● Directions
How does the data below read from its first line through the line containing "Task: Confirm deletion with 确定 button"? Print those lines exactly.

● The data
<<<<
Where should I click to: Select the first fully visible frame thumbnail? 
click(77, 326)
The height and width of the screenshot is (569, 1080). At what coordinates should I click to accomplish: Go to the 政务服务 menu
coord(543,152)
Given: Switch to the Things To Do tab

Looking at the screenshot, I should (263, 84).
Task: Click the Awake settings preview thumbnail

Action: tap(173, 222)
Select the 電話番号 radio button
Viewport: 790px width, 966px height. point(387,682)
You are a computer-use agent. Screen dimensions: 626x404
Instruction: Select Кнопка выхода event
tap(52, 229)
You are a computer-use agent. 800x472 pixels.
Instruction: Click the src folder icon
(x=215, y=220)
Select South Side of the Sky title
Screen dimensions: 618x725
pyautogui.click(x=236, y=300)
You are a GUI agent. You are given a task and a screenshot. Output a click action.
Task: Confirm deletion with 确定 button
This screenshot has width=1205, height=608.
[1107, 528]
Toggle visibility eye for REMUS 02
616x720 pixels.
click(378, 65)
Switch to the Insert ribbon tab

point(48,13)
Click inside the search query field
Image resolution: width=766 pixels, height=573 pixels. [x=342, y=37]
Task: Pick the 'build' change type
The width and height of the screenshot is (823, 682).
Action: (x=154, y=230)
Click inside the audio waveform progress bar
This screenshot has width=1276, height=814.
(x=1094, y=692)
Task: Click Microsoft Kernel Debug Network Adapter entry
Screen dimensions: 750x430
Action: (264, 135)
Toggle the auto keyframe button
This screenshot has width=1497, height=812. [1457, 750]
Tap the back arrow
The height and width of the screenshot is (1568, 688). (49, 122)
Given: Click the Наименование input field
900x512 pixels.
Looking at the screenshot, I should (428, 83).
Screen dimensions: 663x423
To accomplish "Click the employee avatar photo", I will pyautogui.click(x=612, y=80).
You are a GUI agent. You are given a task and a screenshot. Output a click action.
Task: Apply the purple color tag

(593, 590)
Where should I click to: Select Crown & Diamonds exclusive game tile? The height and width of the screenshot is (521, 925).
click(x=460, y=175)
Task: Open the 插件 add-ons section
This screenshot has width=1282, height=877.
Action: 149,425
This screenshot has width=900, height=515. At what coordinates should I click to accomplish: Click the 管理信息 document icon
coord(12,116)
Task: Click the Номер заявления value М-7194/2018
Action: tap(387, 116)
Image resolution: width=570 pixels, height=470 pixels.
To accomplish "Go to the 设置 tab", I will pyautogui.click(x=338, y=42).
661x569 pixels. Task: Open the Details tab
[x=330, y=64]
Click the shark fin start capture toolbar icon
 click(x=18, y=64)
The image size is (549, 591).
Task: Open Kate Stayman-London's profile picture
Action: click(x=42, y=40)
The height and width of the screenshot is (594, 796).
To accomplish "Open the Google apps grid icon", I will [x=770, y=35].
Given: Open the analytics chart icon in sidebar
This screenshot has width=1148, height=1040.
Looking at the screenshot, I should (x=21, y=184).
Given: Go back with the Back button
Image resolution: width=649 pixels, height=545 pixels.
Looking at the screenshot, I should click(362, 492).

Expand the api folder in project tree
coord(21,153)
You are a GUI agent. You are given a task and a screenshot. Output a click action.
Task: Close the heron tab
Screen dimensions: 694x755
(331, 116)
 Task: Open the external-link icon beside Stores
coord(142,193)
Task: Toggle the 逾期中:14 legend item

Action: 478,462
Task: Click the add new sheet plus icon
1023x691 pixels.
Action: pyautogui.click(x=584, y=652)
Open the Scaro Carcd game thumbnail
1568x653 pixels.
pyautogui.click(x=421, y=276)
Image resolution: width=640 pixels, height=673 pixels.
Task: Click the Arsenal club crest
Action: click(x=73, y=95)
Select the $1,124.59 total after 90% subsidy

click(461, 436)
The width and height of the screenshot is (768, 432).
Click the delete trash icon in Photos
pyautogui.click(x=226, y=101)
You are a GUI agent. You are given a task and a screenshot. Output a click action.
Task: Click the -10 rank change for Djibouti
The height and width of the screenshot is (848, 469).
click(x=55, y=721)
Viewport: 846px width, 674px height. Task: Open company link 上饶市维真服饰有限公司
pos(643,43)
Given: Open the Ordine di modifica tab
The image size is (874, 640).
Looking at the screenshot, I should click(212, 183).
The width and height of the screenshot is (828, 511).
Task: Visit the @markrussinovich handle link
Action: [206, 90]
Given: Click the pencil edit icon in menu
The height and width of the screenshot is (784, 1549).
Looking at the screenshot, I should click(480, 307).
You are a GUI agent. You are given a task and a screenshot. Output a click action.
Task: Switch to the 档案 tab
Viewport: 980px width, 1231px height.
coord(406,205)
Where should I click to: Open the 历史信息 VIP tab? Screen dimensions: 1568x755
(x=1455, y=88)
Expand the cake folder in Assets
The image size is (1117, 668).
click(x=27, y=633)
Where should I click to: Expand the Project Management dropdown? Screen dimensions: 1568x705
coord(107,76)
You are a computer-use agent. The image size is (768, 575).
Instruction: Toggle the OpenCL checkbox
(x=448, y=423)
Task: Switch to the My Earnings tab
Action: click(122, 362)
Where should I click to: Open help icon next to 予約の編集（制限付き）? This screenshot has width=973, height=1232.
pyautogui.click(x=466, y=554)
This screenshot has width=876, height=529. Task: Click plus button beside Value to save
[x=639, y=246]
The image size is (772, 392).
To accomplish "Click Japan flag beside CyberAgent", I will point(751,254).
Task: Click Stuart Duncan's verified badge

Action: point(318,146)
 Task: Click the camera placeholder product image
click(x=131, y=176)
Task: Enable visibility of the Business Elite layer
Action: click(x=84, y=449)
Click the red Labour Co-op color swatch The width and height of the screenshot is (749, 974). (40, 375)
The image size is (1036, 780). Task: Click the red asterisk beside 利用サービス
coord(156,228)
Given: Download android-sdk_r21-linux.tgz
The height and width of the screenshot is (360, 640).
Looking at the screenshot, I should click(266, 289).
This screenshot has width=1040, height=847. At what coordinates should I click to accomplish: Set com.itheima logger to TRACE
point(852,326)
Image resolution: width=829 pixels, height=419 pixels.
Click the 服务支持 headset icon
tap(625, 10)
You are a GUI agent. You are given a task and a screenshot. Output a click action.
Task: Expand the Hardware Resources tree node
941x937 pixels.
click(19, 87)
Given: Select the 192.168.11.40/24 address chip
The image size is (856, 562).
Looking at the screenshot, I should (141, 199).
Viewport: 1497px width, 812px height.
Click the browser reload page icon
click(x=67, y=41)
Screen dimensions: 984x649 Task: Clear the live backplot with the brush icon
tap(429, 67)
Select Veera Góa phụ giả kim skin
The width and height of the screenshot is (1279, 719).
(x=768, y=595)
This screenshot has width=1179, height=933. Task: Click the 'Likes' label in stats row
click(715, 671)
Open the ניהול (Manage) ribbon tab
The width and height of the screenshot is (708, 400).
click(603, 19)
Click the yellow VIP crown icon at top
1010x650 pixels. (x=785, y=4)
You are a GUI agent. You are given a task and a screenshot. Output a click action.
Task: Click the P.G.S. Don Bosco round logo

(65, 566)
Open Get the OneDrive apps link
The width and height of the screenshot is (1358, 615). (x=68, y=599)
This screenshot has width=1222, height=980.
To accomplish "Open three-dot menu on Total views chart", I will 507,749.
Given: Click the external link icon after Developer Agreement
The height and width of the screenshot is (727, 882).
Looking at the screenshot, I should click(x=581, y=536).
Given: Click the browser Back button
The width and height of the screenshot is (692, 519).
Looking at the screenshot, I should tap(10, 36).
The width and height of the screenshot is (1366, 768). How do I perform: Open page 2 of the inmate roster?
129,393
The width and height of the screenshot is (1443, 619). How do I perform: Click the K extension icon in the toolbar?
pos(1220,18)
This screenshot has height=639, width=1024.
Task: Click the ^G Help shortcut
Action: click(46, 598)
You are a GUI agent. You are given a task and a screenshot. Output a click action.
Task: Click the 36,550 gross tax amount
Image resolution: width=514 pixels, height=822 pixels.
>>>>
● Answer to the exercise
Where should I click to: Select the first fully visible frame thumbnail? 
click(77, 326)
The height and width of the screenshot is (569, 1080). At what coordinates should I click to accomplish: Go to the 政务服务 menu
coord(543,152)
Given: Switch to the Things To Do tab

Looking at the screenshot, I should (263, 84).
Task: Click the Awake settings preview thumbnail

Action: tap(173, 222)
Select the 電話番号 radio button
Viewport: 790px width, 966px height. point(387,682)
You are a computer-use agent. Screen dimensions: 626x404
Instruction: Select Кнопка выхода event
tap(52, 229)
You are a computer-use agent. 800x472 pixels.
Instruction: Click the src folder icon
(x=215, y=220)
Select South Side of the Sky title
Screen dimensions: 618x725
pyautogui.click(x=236, y=300)
You are a GUI agent. You are given a task and a screenshot. Output a click action.
Task: Confirm deletion with 确定 button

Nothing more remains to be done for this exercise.